Oberflächlich gesehen ist der Verlust von weniger als 50.000 Schweinen kaum eine Bedrohung für den größten Erzeuger und Verbraucher, als das Land jedes Jahr fast 55 Mio Tonnen an dem Fleisch produziert, allein für den heimische Verbrauch und weitere 1,5 Mio Tonnen vor allem aus Deutschland kauft.
Aber anders als die bisherigen Notschlachtungen hat die Schweinepest in China sich erheblich auf die Stimmung niedergeschlagen. Und diese Angst ist auf die weltweiten Fleischmärkte übergesprungen, wo enorme Gewinne für andere Länder und deren Bauern verortet werden, sollte die Krankheit zu einer Pandemie werden und die Chinesen einen größeren Teil des Verbrauchs durch Importe abdecken müssen.
“Wir denken, dass sich erst zum Jahresende klären wird, wohin die Reise bei der Schweinepest in China gehen wird,” sagt Shawn Hackett von Hackett Financial Advisors, einer Agrarmarktberatung aus Boca Raton in Florida.
Könnte die Krise in China ein Geschenk für die Amerikaner sein?
Hackett weiter:
“Eine 10 prozentige Verminderung der chinesischen Schweinefleischproduktion durch mit der Schweinepest verbundene Notschlachtungen oder einfach nur Schweinesterben, würde den Verlust von 5,46 Mio Tonnen bedeuten. Die Chinesen würden zweimal mehr Schweinefleisch konsumieren oder importieren, als im Exportmarkt verfügbar ist, um die Lücke im Angebot zu füllen. Das ist einfach nicht zu schaffen.”
Spekulationen haben in den vergangenen Monaten die Runde gemacht, dass die Vereinigten Staaten, die mit einer Produktion von 11 Mio Tonnen der drittgrößte Erzeuger von Schweinefleisch in der Welt sind, hinter Europa mit 23 Millionen, zu den Gewinner zählten, sollte die Krise in China schlimmer werden.
Das erklärt die Rallye bei CME-Schweinefleisch, die den Rindermarkt mit nach oben gezogen hat, auch wenn die chinesischen Importe von US-Rindfleisch vernachlässigbar sind.
Allerdings gibt es ein Problem mit diesen Wetten auf China: Sein Handelskrieg mit den Vereinigten Staaten kostet die amerikanische Fleischindustrie viel Geld, als Peking einen 62 prozentigen Zoll auf Schweinefleisch und Abgaben von bis zu 50% auf Rindfleischprodukte aus den USA verhängt hat.
Und das ist, was Analysten wie Roose verwirrt.

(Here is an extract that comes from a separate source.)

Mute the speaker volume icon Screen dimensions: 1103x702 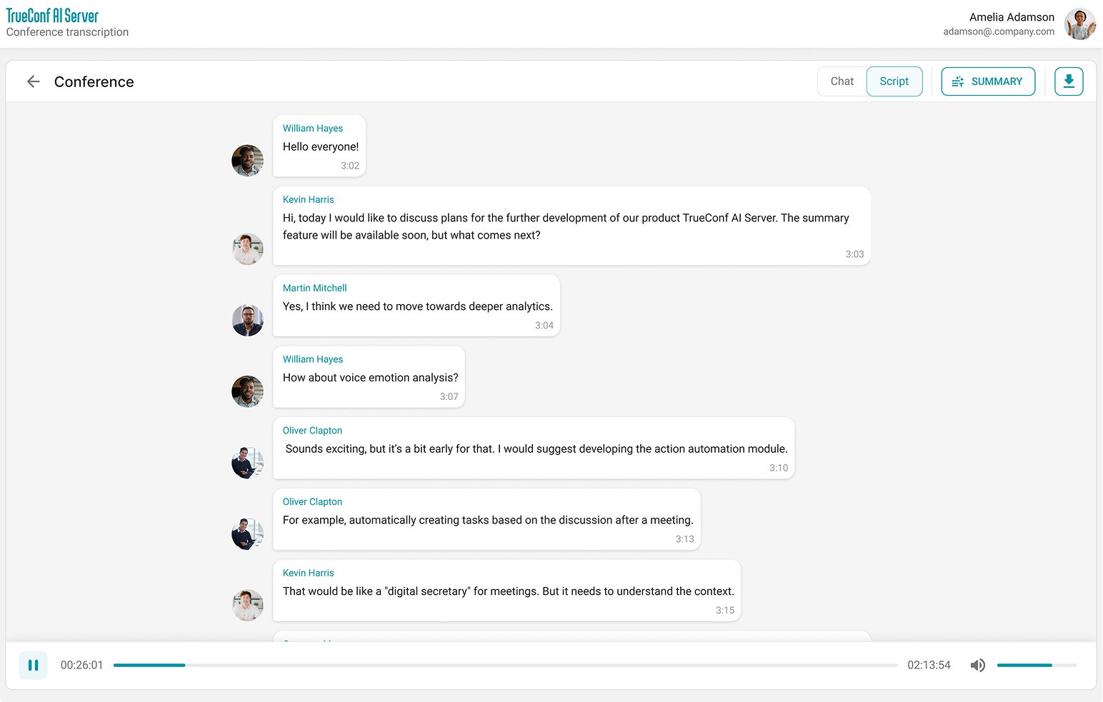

Er geht davon aus, dass sollten die beiden Länder nicht bald Frieden schließen, die abgehobenen Fleischpreise an der CME kaum zu verteidigen sind.
“Die Theorie ist, dass China Schweinefleisch aus dem Rest der Welt kaufen wird und der Rest der Welt aus den USA, genau wie wir das bei Sojabohnen sehen, gegen die China ebenfalls Zölle verhängt hat. Wird das so kommen? Ich weiß nicht, aber die Möglichkeit besteht.”